I would add that the delegated legislative power of the people cannot be usurped by the other branches. The Supreme Court of the United States ruled on that issue in the 1892 case of Field v Clark, “That Congress cannot delegate legislative power to the President is a principle universally recognized as vital to the integrity and maintenance of the system of government ordained by the Constitution.”
The intent of the ruling was to ensure the legislative branch legislates. But today what we’re seeing is legislation by judicial review. As it relates to Obamacare, consider the SCOTUS ruling that the individual mandate was constitutional as a tax, never mind that it is not in concert with the commerce clause.
Now we have a precedent that the federal government can modify individual behavior by way of taxation. What’s next, mandating electric cars or the food we eat? The latter is not so crazy, with the FDA’s move to ban trans fats.

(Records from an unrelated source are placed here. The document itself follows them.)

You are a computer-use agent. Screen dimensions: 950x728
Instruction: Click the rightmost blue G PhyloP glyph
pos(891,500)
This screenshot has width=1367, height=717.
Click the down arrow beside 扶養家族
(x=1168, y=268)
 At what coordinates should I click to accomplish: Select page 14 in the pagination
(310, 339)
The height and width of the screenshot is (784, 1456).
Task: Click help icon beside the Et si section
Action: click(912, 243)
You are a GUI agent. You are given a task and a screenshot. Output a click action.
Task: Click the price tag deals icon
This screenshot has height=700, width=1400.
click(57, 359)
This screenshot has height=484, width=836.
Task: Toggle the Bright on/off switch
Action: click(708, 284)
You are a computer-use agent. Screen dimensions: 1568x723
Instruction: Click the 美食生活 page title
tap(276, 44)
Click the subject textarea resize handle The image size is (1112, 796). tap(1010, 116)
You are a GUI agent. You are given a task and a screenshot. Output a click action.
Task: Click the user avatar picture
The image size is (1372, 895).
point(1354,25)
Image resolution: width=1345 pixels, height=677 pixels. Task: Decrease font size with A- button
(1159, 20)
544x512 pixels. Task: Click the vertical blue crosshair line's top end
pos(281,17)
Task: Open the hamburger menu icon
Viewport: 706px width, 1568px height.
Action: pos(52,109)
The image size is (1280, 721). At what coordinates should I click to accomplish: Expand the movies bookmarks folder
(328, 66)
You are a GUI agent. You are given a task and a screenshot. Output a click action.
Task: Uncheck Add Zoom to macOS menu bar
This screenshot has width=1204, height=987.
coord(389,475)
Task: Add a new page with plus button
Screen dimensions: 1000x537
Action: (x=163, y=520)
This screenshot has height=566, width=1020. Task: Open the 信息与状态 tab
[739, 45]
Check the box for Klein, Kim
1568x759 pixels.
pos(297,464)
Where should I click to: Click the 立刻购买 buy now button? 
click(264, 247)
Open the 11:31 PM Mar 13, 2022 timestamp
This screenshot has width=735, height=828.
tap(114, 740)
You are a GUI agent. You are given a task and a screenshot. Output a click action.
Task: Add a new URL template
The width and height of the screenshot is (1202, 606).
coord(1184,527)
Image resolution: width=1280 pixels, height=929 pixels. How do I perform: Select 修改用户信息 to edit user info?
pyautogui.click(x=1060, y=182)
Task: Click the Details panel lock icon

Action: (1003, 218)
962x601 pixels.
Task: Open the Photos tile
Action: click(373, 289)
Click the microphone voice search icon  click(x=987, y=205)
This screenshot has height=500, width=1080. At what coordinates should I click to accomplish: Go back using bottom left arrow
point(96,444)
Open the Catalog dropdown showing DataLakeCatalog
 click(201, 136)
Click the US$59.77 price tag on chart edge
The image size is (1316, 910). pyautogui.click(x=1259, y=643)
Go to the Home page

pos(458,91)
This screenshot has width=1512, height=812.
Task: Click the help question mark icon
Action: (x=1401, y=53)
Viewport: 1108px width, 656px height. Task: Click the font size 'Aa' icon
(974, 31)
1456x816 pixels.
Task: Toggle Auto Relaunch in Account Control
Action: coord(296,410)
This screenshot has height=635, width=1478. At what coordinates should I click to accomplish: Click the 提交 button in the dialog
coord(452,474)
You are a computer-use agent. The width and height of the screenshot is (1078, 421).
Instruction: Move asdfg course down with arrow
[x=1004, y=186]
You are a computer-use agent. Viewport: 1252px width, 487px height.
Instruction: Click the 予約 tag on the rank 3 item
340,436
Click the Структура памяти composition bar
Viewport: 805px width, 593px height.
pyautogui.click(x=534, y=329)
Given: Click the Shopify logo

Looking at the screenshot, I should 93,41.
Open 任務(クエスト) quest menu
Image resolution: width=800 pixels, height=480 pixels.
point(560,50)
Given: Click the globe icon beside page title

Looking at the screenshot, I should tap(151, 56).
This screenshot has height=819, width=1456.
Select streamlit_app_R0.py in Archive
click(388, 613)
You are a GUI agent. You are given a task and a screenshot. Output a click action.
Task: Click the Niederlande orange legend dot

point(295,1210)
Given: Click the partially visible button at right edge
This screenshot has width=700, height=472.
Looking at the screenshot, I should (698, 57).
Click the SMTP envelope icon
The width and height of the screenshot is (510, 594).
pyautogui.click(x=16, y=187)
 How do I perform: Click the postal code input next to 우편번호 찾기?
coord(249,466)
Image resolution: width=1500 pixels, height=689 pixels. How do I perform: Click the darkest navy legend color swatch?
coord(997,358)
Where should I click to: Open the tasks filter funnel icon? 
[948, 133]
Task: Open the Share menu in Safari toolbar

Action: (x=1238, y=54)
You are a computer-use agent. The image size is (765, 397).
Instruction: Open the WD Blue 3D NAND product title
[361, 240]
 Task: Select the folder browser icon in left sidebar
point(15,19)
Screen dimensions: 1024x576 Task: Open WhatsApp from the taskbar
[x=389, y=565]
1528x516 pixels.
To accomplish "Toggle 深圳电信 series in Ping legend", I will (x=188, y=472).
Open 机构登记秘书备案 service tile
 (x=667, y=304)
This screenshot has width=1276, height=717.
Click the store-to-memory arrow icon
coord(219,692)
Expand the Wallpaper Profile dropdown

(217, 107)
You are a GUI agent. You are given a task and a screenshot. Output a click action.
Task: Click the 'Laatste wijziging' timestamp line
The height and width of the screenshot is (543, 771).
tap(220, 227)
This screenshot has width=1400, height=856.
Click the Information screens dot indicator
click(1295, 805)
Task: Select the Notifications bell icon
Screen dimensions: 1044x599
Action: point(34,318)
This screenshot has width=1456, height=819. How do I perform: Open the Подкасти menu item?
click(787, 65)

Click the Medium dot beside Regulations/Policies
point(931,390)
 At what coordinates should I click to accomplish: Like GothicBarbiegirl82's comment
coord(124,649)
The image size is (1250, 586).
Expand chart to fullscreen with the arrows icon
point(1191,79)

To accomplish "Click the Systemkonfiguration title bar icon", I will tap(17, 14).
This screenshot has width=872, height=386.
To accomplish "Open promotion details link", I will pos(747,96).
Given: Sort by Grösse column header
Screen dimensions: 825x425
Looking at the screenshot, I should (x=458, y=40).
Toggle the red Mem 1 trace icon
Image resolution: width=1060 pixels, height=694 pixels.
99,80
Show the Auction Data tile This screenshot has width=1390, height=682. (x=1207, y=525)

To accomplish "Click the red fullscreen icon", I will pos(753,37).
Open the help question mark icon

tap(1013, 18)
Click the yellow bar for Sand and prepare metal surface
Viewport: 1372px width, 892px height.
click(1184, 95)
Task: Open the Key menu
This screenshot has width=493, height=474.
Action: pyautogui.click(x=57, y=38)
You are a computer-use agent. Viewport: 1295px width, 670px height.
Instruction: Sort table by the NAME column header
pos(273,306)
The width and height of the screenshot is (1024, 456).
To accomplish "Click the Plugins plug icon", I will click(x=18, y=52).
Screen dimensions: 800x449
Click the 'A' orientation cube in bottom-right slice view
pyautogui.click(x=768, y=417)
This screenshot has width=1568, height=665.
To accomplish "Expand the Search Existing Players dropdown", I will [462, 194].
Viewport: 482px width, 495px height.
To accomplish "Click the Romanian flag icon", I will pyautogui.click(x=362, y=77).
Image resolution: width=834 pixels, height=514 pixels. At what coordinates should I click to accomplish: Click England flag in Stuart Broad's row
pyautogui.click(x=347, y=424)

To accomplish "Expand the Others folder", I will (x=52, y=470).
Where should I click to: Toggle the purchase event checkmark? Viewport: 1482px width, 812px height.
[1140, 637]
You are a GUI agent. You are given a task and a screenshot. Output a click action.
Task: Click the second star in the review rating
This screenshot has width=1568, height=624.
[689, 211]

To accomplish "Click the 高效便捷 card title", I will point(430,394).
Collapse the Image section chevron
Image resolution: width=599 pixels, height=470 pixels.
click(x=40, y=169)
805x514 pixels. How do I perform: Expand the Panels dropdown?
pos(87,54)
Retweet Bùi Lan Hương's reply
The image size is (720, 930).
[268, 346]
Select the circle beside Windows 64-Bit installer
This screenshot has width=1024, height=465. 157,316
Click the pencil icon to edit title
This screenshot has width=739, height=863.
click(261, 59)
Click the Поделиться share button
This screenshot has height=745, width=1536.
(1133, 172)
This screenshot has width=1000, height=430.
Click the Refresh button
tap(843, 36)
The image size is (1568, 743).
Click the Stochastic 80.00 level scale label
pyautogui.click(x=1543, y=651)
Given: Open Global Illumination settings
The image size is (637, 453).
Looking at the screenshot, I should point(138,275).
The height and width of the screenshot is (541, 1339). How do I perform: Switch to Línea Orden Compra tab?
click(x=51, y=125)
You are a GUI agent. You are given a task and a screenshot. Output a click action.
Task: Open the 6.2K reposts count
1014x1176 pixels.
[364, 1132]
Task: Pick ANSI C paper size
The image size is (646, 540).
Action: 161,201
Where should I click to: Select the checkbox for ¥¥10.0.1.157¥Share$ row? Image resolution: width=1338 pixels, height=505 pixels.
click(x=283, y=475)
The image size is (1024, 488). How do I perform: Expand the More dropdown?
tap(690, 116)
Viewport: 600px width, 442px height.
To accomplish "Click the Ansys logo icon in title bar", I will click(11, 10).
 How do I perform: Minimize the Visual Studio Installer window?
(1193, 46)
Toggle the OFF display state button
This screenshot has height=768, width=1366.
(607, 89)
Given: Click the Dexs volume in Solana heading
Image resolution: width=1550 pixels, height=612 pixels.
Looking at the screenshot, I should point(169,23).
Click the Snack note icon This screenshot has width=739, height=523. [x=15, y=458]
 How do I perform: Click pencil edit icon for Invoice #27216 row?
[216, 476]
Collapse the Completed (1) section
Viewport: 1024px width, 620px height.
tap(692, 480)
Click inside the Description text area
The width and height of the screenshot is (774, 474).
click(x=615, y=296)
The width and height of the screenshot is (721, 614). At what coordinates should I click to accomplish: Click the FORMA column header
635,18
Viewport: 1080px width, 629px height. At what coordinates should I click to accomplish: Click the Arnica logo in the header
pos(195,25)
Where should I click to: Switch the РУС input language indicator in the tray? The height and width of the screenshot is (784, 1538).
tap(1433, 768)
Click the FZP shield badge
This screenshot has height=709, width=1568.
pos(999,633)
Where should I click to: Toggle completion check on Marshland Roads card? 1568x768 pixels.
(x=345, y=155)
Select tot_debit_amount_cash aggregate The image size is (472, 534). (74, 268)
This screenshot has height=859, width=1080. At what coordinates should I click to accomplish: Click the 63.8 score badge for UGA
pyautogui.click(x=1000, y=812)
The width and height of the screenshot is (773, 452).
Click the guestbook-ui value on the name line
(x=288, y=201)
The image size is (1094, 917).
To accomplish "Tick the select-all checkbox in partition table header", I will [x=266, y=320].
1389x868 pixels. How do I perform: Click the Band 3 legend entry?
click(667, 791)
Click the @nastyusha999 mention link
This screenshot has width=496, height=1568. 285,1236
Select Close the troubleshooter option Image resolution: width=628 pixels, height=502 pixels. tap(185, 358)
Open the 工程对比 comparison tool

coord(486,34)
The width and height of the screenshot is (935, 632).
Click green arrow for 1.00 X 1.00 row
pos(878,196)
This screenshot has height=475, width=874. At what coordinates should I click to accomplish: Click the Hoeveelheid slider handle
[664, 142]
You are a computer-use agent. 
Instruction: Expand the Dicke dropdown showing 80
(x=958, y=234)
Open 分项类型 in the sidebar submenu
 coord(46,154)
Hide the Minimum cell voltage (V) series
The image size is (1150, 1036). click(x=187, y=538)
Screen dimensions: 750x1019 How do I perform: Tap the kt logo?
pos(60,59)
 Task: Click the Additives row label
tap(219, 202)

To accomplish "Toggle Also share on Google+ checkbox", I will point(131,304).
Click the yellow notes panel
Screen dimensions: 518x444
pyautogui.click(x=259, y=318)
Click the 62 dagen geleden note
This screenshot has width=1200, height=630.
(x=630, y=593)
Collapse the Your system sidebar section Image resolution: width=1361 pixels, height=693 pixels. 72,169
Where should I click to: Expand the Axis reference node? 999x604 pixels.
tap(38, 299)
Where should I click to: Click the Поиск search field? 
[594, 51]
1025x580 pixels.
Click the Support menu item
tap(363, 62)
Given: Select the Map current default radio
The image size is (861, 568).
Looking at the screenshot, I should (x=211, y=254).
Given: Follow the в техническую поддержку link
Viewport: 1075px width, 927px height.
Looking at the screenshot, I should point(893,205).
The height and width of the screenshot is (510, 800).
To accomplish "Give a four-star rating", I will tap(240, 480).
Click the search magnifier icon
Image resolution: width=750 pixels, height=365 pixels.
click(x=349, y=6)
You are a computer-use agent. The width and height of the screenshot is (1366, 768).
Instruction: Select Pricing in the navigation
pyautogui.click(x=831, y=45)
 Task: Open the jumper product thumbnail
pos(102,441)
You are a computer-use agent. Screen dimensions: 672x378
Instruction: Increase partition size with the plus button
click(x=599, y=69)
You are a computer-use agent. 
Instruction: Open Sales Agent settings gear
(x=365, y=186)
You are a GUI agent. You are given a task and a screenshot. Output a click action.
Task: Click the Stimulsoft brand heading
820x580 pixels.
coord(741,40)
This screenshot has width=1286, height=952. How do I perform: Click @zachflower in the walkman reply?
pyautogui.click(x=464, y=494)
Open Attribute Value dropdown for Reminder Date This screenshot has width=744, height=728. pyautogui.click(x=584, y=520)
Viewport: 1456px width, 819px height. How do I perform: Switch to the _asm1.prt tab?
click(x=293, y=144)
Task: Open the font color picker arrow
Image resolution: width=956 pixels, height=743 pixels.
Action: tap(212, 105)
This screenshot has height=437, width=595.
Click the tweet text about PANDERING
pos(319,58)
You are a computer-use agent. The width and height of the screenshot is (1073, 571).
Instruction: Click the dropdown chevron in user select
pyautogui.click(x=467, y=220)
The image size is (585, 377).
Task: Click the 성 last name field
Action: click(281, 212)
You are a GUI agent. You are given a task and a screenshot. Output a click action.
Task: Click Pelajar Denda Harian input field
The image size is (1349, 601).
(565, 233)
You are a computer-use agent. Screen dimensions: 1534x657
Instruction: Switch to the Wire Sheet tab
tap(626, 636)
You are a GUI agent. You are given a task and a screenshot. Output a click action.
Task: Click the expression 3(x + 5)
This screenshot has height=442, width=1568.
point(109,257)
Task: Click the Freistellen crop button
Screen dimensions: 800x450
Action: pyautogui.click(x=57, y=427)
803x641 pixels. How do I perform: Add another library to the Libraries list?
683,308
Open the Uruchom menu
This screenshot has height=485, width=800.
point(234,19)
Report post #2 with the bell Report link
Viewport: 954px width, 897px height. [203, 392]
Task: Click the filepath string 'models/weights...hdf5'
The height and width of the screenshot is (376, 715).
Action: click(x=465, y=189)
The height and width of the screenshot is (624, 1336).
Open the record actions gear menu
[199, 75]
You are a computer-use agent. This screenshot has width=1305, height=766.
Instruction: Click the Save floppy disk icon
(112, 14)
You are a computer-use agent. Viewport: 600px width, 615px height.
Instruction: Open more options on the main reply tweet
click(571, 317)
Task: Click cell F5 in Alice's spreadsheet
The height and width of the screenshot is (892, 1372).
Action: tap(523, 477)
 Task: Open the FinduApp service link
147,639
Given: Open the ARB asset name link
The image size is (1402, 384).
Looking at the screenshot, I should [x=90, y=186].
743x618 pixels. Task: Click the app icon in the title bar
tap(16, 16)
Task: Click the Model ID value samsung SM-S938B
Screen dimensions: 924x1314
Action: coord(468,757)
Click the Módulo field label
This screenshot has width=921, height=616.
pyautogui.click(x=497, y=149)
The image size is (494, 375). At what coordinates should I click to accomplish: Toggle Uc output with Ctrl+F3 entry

Our executive branch has usurped the legislative process by way of regulation and executive orders. Sure, every president is guilty of using executive orders beyond the scope of emergency when the legislature is not available. George W. Bush used executive orders more than 300 times in eight years. But in just five years, President Obama is closing in on nearly 900 executive orders – including his “Dream Act” decree, and his egregious verbal orders concerning Obamacare.
Dr. Charles Krauthammer has referred to President Obama and his administration as being “lawless.” I wholeheartedly agree. Every day we witness a new example of what “fundamentally transforming” the United States means to President Obama.
Dorothy was following the yellow brick road to Oz to find her way back home. Obama’s yellow brick road is leading us further and further and further away.